Hier 23 octobre 2018, dans la salle des banquets de Ouaga 2000, Me Hermann Augustin Magloire Yaméogo était encore à la barre de la chambre de première instance du Tribunal militaire de Ouagadougou. Au troisième jour de l’instruction du dossier devant le président Seidou Ouédraogo et les autres membres de la juridiction, l’accusé, droit dans sa ligne de défense, a réitéré qu’il n’a fait qu’exprimer son opinion sur la situation qui prévalait au temps fort du putsch manqué du 16 septembre 2015 et les jours suivants.  Par conséquent, il a contesté les faits de complicité d’attentat à la sûreté de l’Etat et les coups et blessures volontaires à lui reprochés.

 

Au troisième jour de l’interrogatoire de Me Hermann Augustin Magloire Yaméogo, les avocats de l’accusé ont dit avoir tout  fait pour montrer qu’il n’y a rien de concret dans le dossier à même d’établir la culpabilité de leur client, tandis que du côté du parquet militaire et des avocats des parties civiles, les preuves foisonnent pour justifier le maintien de l’homme politique dans les liens de la prévention.

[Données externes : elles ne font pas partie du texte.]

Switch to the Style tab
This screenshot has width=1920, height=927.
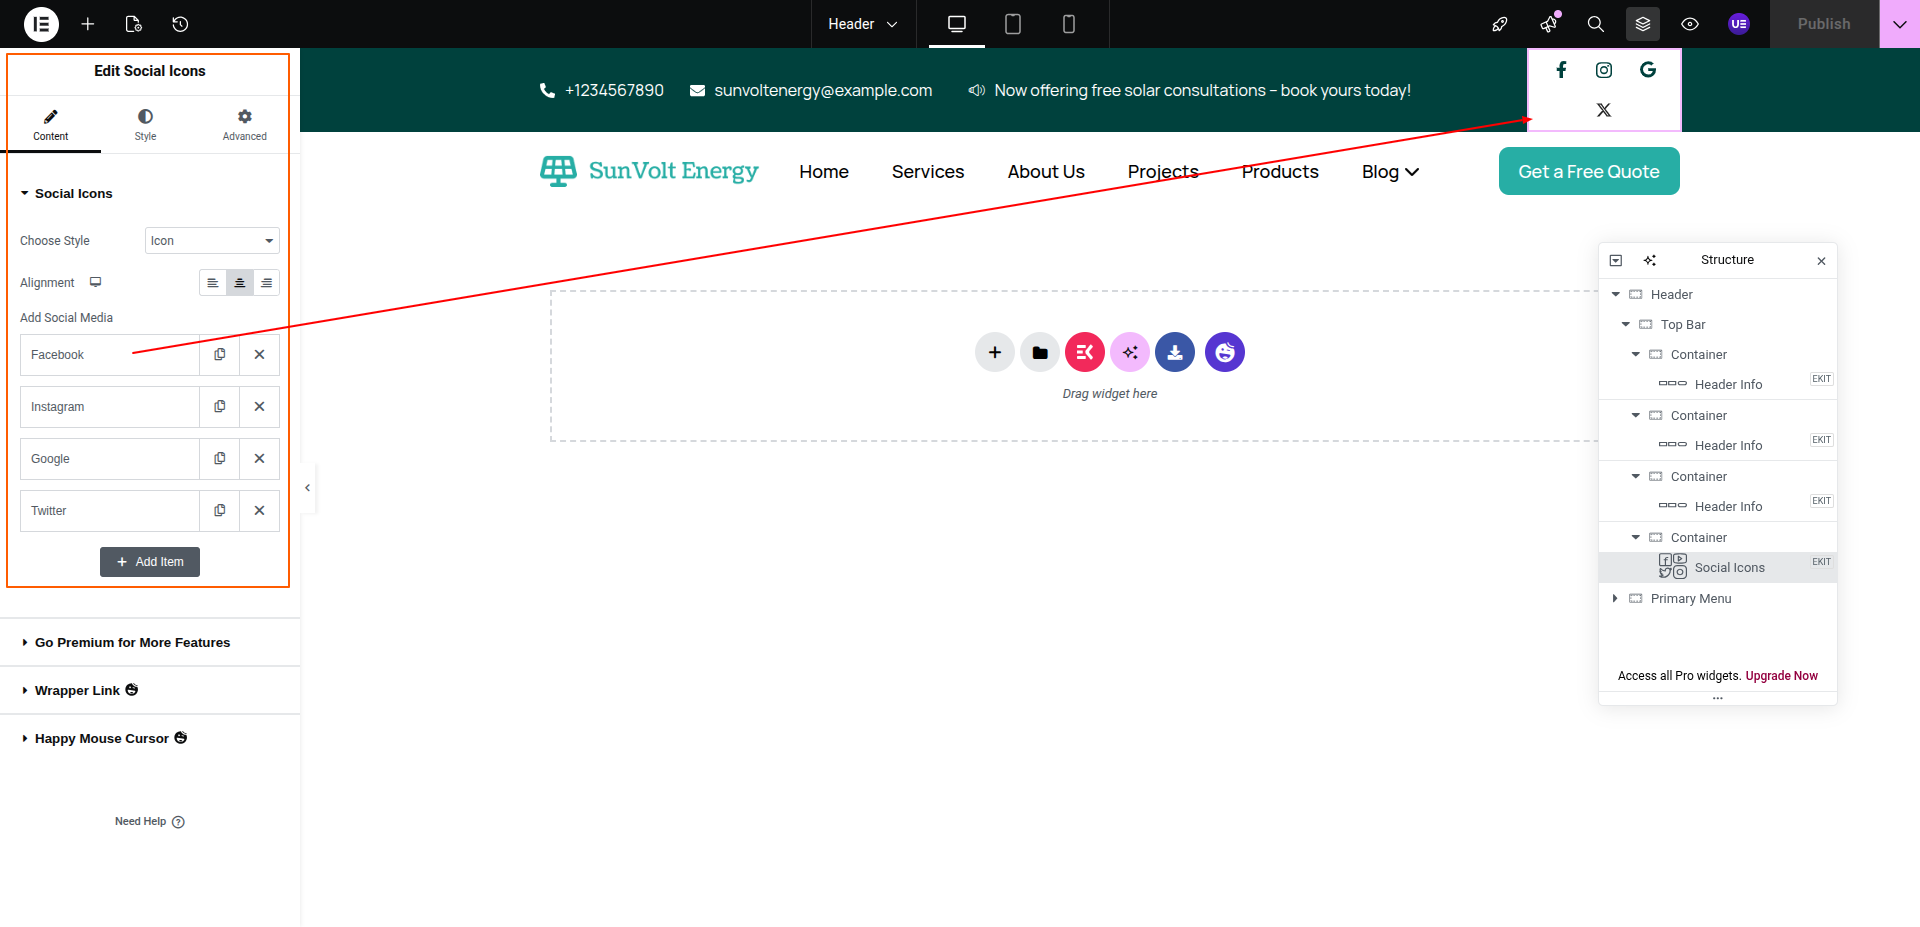[x=145, y=125]
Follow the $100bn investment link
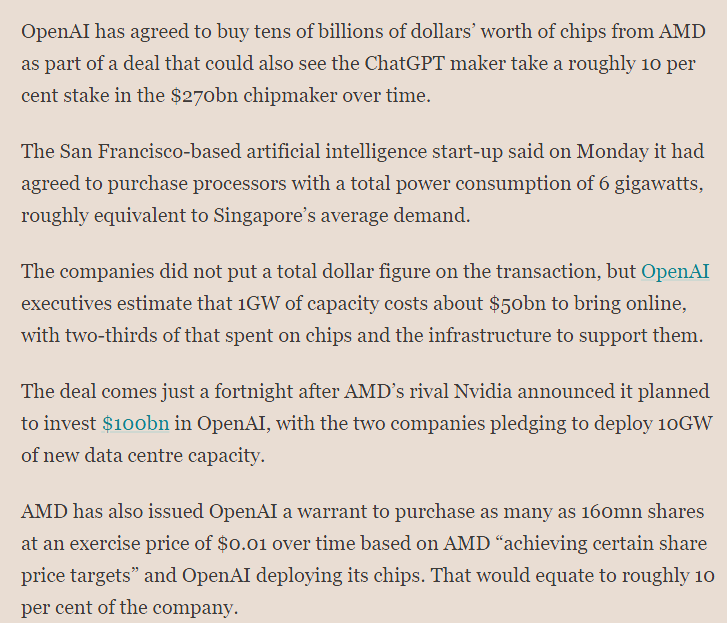Image resolution: width=727 pixels, height=623 pixels. (135, 424)
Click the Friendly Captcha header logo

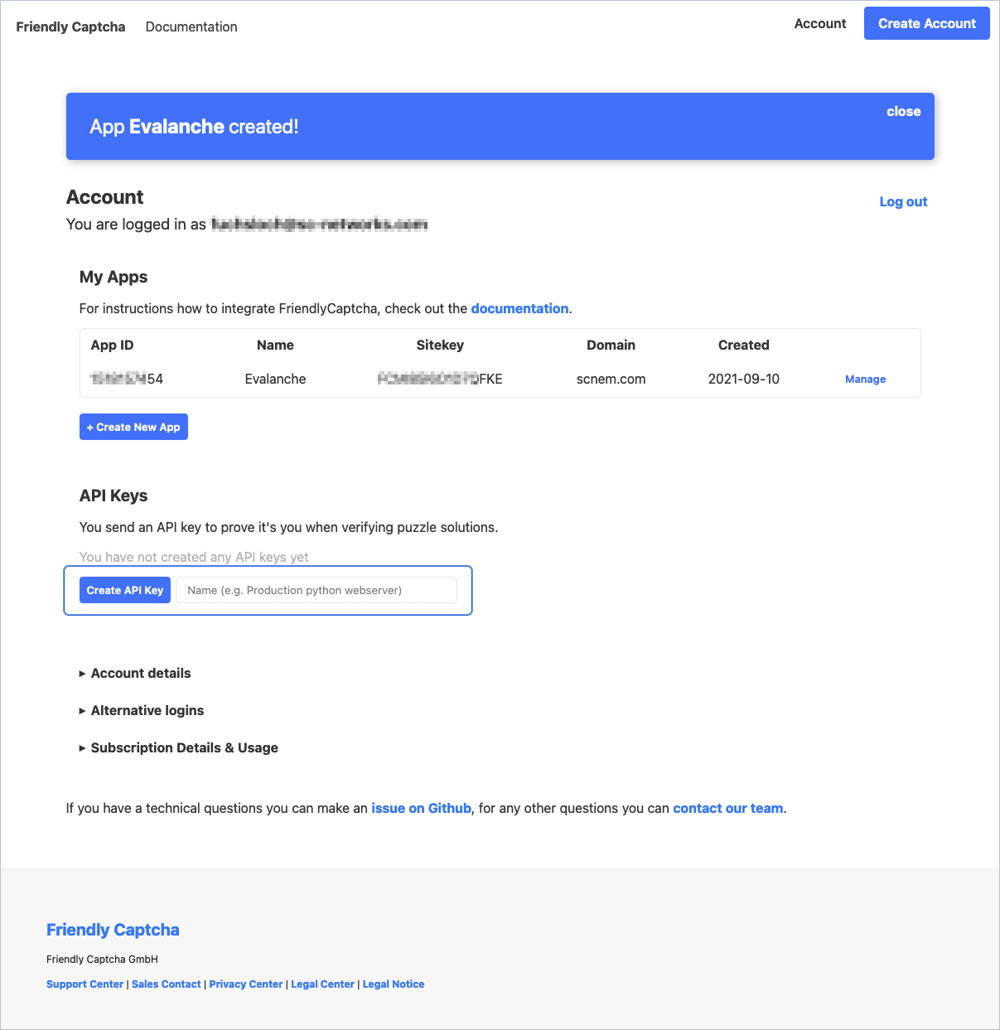(71, 27)
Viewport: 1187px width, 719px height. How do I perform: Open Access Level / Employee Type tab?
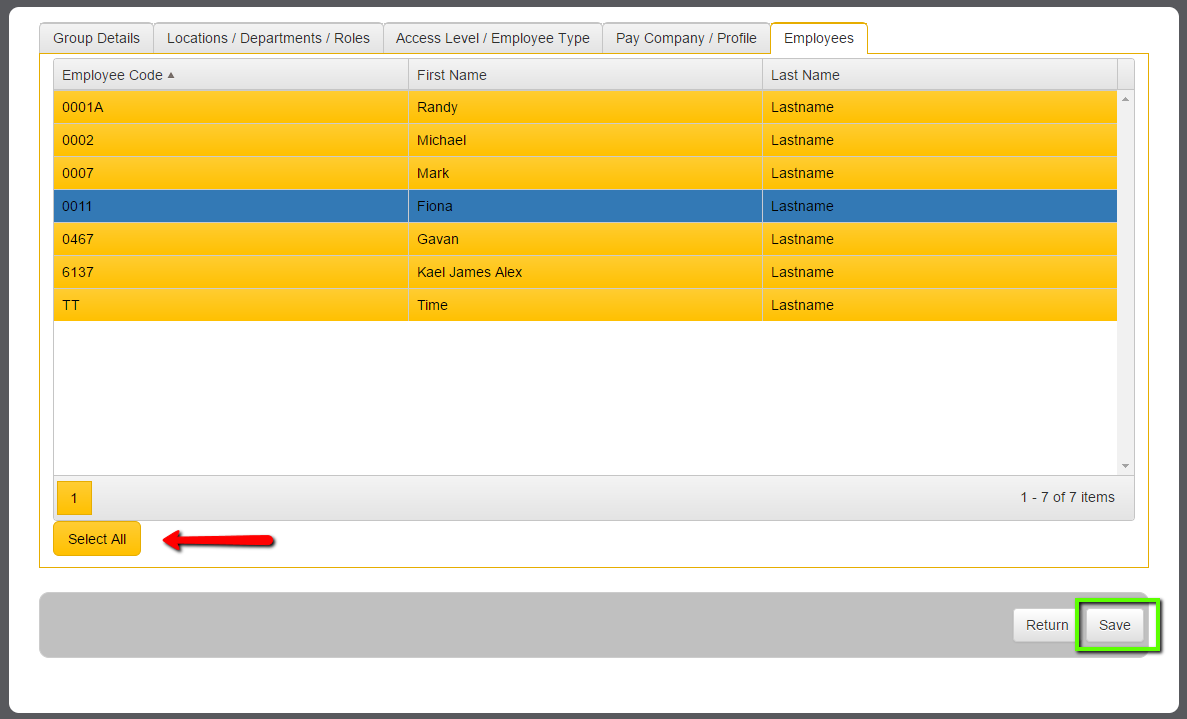(493, 39)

Dès que le président de la chambre de première instance du Tribunal militaire de Ouagadougou et les autres membres ont pris place, à 9h10 mn, l’accusé a été de nouveau convoqué pour apporter des réponses aux questions et observations que les différentes parties au procès voudraient formuler à son endroit. La première personne à tenir le crachoir est Me Antoinette Ouédraogo, l’un des avocats du président de l’Union nationale pour la démocratie et le développement (UNDD), poursuivi pour complicité d’attentat à la sûreté de l’Etat, et de coups et blessures volontaires. «Vous dites avoir appris qu’il y a eu un coup de force sur internet et à travers des coups de fil, le 16 septembre 2015 ;  est-ce que vous connaissiez les motivations des auteurs ? », a demandé l’ex-bâtonnière. «Non ! » a répondu Me Hermann Yaméogo. «Est-il possible ou admissible qu’au moment où les faits se déroulaient vous ayez apporté un soutien à quelqu’un que vous ne connaissiez pas ? » a ajouté l’avocate. «Impossible, Maître », lui a précisé le mis en cause. L’accusé a par ailleurs soutenu qu’il n’a ni matériellement ni personnellement participé à la mobilisation des manifestants pro-inclusion. Il n’a pas non plus appelé sur des médias en vue de soutenir l’action en cours et encore moins posté des messages sur internet dans ce sens.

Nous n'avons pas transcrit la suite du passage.